63. Maaf?

34.2K 2.7K 36
                                    

Tata menata rambut cepaknya yang kini berwarna biru. Sambil tersenyum menyeringai di depan cermin dia terus menenangkan dirinya.

"Gue Renata," decaknya sambil berpura-pura berkenalan dengan seseorang. "Ck..., nggak seru," gumamnya yang merasakan aktingnya tidak sesuai karatkter dirinya.

Tata lalu mengubah cara bersikap yang lebih feminim.

"Hai. Masih ingat aku? Aku Rena...," ucap Tata. "Hm..., ck..., kok aneh ya?" pikirnya.

Tata memperbaiki bajunya yang sedikit kusut.

"Hm..., duh deg-degan gue. Duh..., nggak enak banget nih." Tata mengeratkan tangannya yang tiba-tiba dingin.

***

Senyum Ayu mengembang ketika melihat papanya berdiri di depan pintu kamarnya.

"May I come in?"

Ayu mengangguk cepat. Dibiarkannya papanya melangkah masuk ke kamarnya.

Guntur melangkah pelan, lalu berdiri sejenak tepat di dekat pintu kamar Ayu, mengedarkan pandangannya ke seluruh penjuru kamar yang berantakan. Dia menghela sangat kecewa dan sedih.

"Betah kamu begini?" tanyanya.

"They don't care about me..."

"Don't blame them. Think about what you did to them."

Ayu diam. Dia terlihat merasa bersalah. Pandangannya pun tertunduk.

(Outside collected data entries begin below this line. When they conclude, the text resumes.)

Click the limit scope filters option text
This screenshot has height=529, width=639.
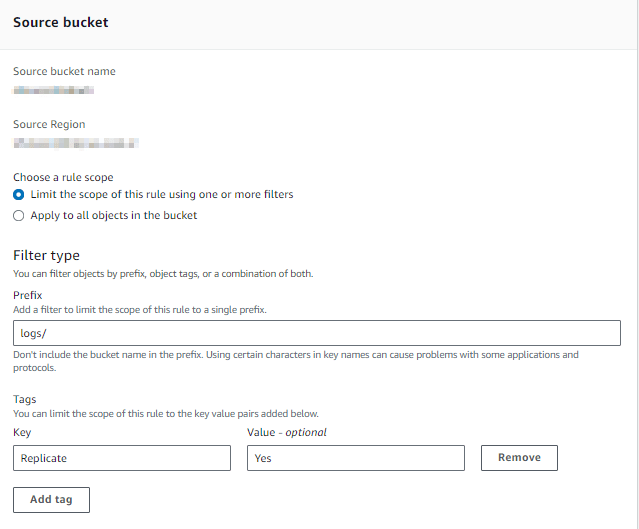162,194
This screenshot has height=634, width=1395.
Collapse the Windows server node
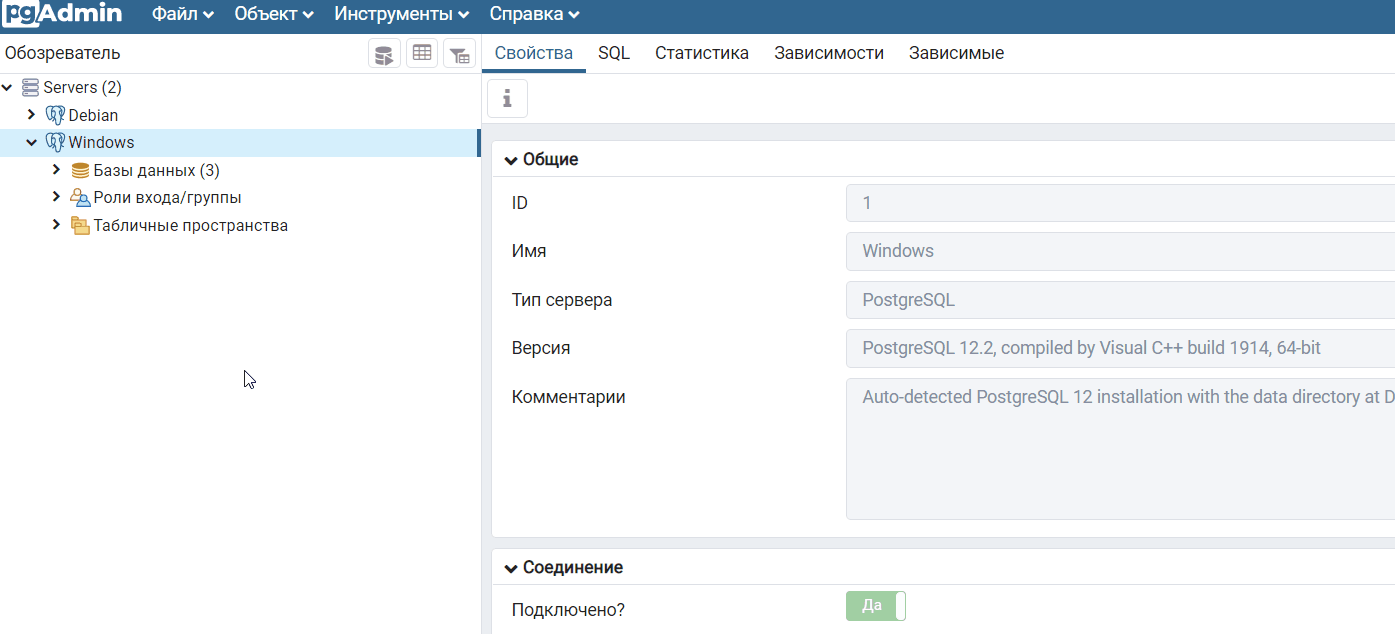(x=31, y=143)
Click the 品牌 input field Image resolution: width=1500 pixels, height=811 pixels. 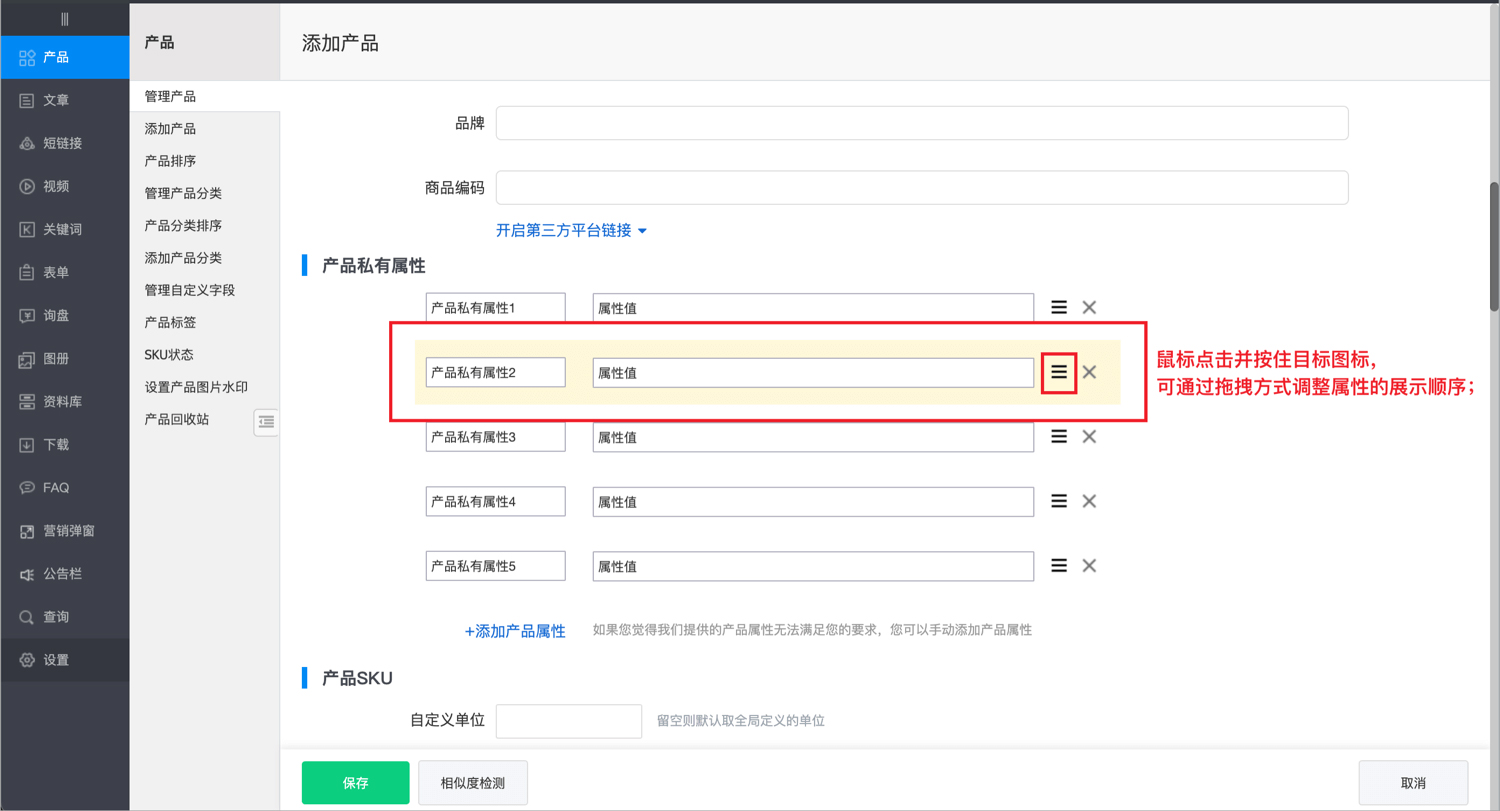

Tiba-tiba pandangan Guntur tersita ke atas meja yang ada di sisi kiri kamar. Ada beberapa tumpukan dokumen perjalanan Ayu yang terselip di balik paspor. Dia raih tumpukan dokumen itu dan memeriksanya.

Bibir Guntur sedikit mencebik saat mengembalikan tumpukan dokumen perjalanan itu ke atas meja. Ternyata Ayu akan menginap di Jakarta lebih dari satu bulan. Padahal Mila sebelumnya mengatakan bahwa Ayu akan berada di Jakarta selama seminggu. Mengapa lebih dari satu bulan? Apakah Ayu akan pergi lagi ke tempat lain? Ke kampung halaman maminya barangkali?

Guntur tatap wajah anaknya yang sudah duduk di tepi tempat tidur.

"Berapa lama kamu akan tinggal di sini, Ayu?" tanya Guntur.

"Kata Mami sebulan."

Guntur menghela napas berat. Ada yang direncanakan Mila sepertinya. Ini sungguh mengganggu. Bukan karena Ayu, tapi entahlah, Guntur merasa ingin terus berdekatan dengan Nayra tanpa harus ada masalah. Dia juga baru saja menikah.

Ayu mulai was-was saat melihat raut wajah papanya yang seketika murung. Dia tarik tubuhnya hingga menyender ke headboard kasurnya, lalu duduk sambil memeluk dua lututnya. Ayu memandang papanya takut-takut.

"Papa sudah bahas tentang apa yang kita bicarakan di bandara. Mengenai Mama Nayra," mulai Guntur yang sudah duduk di tepi tempat tidur menghadap ke Ayu.

Guntur memegang tangan Ayu yang berada di atas lututnya. Ditatapnya wajah Ayu dengan seksama.

"Apa salah dia, Ayu. Sampai kamu tega mengatakan dirinya rendah seperti yang kamu katakan? Papa mau nanya. Papa ingin jawaban dari kamu. Biar Papa bisa menentukan sikap."

Ayu menghela napasnya. Sekilas matanya menatap wajah papanya. Tapi kemudian tertunduk lagi. Dia tampak berpikir. Cukup lama. Dan Guntur sabar menunggu jawaban dari putrinya.

"Mami bilang..."

"Kamu jawab alasan kamu dulu."

"Ayu nggak suka punya Mama tukang jual jamu. Ayu malu. Mami bilang dia guna-gunain Papa. Kata Mami mana mungkin Papa mau menikah dengan tukang jual jamu. Nggak berpendidikan. Ayu juga takut Papa nggak sayang Ayu lagi. Jadi Mami asked me to do something that make her uncomfy. Supaya Papa..." Ayu menggantungkan kalimatnya.